Problem = Please transcribe the entries below without omitting a single character.

Extracted data =

- - -

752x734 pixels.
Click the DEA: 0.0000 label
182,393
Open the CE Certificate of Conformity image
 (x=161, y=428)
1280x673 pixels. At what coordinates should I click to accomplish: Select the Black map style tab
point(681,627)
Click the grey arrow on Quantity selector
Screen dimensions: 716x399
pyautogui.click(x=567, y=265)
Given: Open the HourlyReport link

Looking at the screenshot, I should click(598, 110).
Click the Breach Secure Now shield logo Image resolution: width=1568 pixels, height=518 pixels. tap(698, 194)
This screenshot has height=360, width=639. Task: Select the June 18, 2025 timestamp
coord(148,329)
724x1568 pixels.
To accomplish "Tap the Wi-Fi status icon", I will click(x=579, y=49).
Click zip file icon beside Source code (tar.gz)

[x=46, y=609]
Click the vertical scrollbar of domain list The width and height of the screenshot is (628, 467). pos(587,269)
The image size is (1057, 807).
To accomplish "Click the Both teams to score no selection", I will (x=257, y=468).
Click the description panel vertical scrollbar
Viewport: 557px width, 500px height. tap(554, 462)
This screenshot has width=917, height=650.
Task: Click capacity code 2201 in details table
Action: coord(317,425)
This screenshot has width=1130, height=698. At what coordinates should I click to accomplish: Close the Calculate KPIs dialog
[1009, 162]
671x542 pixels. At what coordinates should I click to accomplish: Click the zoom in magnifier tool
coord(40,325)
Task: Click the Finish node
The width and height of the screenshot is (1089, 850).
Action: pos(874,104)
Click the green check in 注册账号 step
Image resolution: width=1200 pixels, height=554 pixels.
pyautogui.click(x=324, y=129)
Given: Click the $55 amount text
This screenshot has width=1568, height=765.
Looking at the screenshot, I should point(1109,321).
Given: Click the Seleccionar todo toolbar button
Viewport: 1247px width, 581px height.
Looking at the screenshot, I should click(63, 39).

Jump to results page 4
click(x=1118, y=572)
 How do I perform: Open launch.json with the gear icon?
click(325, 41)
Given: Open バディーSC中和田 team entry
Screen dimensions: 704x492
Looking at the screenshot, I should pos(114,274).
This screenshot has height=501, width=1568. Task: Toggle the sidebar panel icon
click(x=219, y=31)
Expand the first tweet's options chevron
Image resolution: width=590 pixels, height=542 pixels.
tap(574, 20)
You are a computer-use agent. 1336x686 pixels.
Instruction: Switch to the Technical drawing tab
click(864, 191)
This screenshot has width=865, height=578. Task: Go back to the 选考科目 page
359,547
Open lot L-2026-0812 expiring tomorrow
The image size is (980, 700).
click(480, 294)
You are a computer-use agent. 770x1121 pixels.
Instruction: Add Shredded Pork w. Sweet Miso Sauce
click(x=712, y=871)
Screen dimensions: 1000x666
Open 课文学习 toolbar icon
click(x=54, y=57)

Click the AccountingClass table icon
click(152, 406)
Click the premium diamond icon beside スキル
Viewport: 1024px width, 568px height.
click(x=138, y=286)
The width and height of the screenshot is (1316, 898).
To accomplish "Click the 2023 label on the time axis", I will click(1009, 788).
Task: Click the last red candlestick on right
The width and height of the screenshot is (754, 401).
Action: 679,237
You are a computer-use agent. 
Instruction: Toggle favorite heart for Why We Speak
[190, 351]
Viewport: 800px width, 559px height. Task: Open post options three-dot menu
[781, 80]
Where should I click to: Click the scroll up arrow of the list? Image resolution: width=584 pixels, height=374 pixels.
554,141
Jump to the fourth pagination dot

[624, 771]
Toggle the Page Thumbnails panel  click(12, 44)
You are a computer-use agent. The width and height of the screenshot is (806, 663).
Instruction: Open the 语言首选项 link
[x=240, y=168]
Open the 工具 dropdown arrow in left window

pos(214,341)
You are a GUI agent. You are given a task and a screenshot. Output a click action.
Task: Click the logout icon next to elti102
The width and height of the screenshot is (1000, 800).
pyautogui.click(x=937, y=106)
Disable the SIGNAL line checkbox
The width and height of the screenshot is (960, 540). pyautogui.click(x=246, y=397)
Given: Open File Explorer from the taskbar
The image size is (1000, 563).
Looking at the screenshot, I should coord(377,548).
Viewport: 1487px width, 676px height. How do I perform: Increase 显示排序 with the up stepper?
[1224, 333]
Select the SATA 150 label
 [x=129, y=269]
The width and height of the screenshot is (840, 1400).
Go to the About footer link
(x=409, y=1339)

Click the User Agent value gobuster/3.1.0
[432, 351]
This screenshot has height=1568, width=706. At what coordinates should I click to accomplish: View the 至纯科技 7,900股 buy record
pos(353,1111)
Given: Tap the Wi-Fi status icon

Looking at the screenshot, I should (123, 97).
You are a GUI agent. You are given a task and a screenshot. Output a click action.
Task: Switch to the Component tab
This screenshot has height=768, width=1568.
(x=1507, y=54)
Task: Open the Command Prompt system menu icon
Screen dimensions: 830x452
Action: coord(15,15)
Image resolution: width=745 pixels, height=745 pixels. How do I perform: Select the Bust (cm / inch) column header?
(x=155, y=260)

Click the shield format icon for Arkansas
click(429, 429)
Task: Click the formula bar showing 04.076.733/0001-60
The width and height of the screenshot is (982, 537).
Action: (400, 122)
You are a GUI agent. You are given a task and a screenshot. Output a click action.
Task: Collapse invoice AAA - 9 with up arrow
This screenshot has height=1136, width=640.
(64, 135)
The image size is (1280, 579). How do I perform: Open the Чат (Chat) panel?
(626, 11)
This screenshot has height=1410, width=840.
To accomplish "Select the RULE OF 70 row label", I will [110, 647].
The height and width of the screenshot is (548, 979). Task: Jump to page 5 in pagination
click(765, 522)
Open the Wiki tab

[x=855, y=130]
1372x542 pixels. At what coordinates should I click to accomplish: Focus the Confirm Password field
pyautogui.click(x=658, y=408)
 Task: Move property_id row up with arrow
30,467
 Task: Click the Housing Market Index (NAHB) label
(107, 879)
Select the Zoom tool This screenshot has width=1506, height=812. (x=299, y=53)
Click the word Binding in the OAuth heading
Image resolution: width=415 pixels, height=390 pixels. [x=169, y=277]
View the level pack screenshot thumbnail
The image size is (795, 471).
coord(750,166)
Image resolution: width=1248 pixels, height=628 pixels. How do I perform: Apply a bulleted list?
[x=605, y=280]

- - -

Written response =
752x734 pixels.
Click the DEA: 0.0000 label
182,393
Open the CE Certificate of Conformity image
 (x=161, y=428)
1280x673 pixels. At what coordinates should I click to accomplish: Select the Black map style tab
point(681,627)
Click the grey arrow on Quantity selector
Screen dimensions: 716x399
pyautogui.click(x=567, y=265)
Given: Open the HourlyReport link

Looking at the screenshot, I should click(598, 110).
Click the Breach Secure Now shield logo Image resolution: width=1568 pixels, height=518 pixels. tap(698, 194)
This screenshot has height=360, width=639. Task: Select the June 18, 2025 timestamp
coord(148,329)
724x1568 pixels.
To accomplish "Tap the Wi-Fi status icon", I will click(x=579, y=49).
Click zip file icon beside Source code (tar.gz)

[x=46, y=609]
Click the vertical scrollbar of domain list The width and height of the screenshot is (628, 467). pos(587,269)
The image size is (1057, 807).
To accomplish "Click the Both teams to score no selection", I will (x=257, y=468).
Click the description panel vertical scrollbar
Viewport: 557px width, 500px height. tap(554, 462)
This screenshot has width=917, height=650.
Task: Click capacity code 2201 in details table
Action: coord(317,425)
This screenshot has width=1130, height=698. At what coordinates should I click to accomplish: Close the Calculate KPIs dialog
[1009, 162]
671x542 pixels. At what coordinates should I click to accomplish: Click the zoom in magnifier tool
coord(40,325)
Task: Click the Finish node
The width and height of the screenshot is (1089, 850).
Action: pos(874,104)
Click the green check in 注册账号 step
Image resolution: width=1200 pixels, height=554 pixels.
pyautogui.click(x=324, y=129)
Given: Click the $55 amount text
This screenshot has width=1568, height=765.
Looking at the screenshot, I should point(1109,321).
Given: Click the Seleccionar todo toolbar button
Viewport: 1247px width, 581px height.
Looking at the screenshot, I should click(63, 39).

Jump to results page 4
click(x=1118, y=572)
 How do I perform: Open launch.json with the gear icon?
click(325, 41)
Given: Open バディーSC中和田 team entry
Screen dimensions: 704x492
Looking at the screenshot, I should pos(114,274).
This screenshot has height=501, width=1568. Task: Toggle the sidebar panel icon
click(x=219, y=31)
Expand the first tweet's options chevron
Image resolution: width=590 pixels, height=542 pixels.
tap(574, 20)
You are a computer-use agent. 1336x686 pixels.
Instruction: Switch to the Technical drawing tab
click(864, 191)
This screenshot has width=865, height=578. Task: Go back to the 选考科目 page
359,547
Open lot L-2026-0812 expiring tomorrow
The image size is (980, 700).
click(480, 294)
You are a computer-use agent. 770x1121 pixels.
Instruction: Add Shredded Pork w. Sweet Miso Sauce
click(x=712, y=871)
Screen dimensions: 1000x666
Open 课文学习 toolbar icon
click(x=54, y=57)

Click the AccountingClass table icon
click(152, 406)
Click the premium diamond icon beside スキル
Viewport: 1024px width, 568px height.
click(x=138, y=286)
The width and height of the screenshot is (1316, 898).
To accomplish "Click the 2023 label on the time axis", I will click(1009, 788).
Task: Click the last red candlestick on right
The width and height of the screenshot is (754, 401).
Action: 679,237
You are a computer-use agent. 
Instruction: Toggle favorite heart for Why We Speak
[190, 351]
Viewport: 800px width, 559px height. Task: Open post options three-dot menu
[781, 80]
Where should I click to: Click the scroll up arrow of the list? Image resolution: width=584 pixels, height=374 pixels.
554,141
Jump to the fourth pagination dot

[624, 771]
Toggle the Page Thumbnails panel  click(12, 44)
You are a computer-use agent. The width and height of the screenshot is (806, 663).
Instruction: Open the 语言首选项 link
[x=240, y=168]
Open the 工具 dropdown arrow in left window

pos(214,341)
You are a GUI agent. You are given a task and a screenshot. Output a click action.
Task: Click the logout icon next to elti102
The width and height of the screenshot is (1000, 800).
pyautogui.click(x=937, y=106)
Disable the SIGNAL line checkbox
The width and height of the screenshot is (960, 540). pyautogui.click(x=246, y=397)
Given: Open File Explorer from the taskbar
The image size is (1000, 563).
Looking at the screenshot, I should coord(377,548).
Viewport: 1487px width, 676px height. How do I perform: Increase 显示排序 with the up stepper?
[1224, 333]
Select the SATA 150 label
 [x=129, y=269]
The width and height of the screenshot is (840, 1400).
Go to the About footer link
(x=409, y=1339)

Click the User Agent value gobuster/3.1.0
[432, 351]
This screenshot has height=1568, width=706. At what coordinates should I click to accomplish: View the 至纯科技 7,900股 buy record
pos(353,1111)
Given: Tap the Wi-Fi status icon

Looking at the screenshot, I should (123, 97).
You are a GUI agent. You are given a task and a screenshot. Output a click action.
Task: Switch to the Component tab
This screenshot has height=768, width=1568.
(x=1507, y=54)
Task: Open the Command Prompt system menu icon
Screen dimensions: 830x452
Action: coord(15,15)
Image resolution: width=745 pixels, height=745 pixels. How do I perform: Select the Bust (cm / inch) column header?
(x=155, y=260)

Click the shield format icon for Arkansas
click(429, 429)
Task: Click the formula bar showing 04.076.733/0001-60
The width and height of the screenshot is (982, 537).
Action: (400, 122)
You are a GUI agent. You are given a task and a screenshot. Output a click action.
Task: Collapse invoice AAA - 9 with up arrow
This screenshot has height=1136, width=640.
(64, 135)
The image size is (1280, 579). How do I perform: Open the Чат (Chat) panel?
(626, 11)
This screenshot has height=1410, width=840.
To accomplish "Select the RULE OF 70 row label", I will [110, 647].
The height and width of the screenshot is (548, 979). Task: Jump to page 5 in pagination
click(765, 522)
Open the Wiki tab

[x=855, y=130]
1372x542 pixels. At what coordinates should I click to accomplish: Focus the Confirm Password field
pyautogui.click(x=658, y=408)
 Task: Move property_id row up with arrow
30,467
 Task: Click the Housing Market Index (NAHB) label
(107, 879)
Select the Zoom tool This screenshot has width=1506, height=812. (x=299, y=53)
Click the word Binding in the OAuth heading
Image resolution: width=415 pixels, height=390 pixels. [x=169, y=277]
View the level pack screenshot thumbnail
The image size is (795, 471).
coord(750,166)
Image resolution: width=1248 pixels, height=628 pixels. How do I perform: Apply a bulleted list?
[x=605, y=280]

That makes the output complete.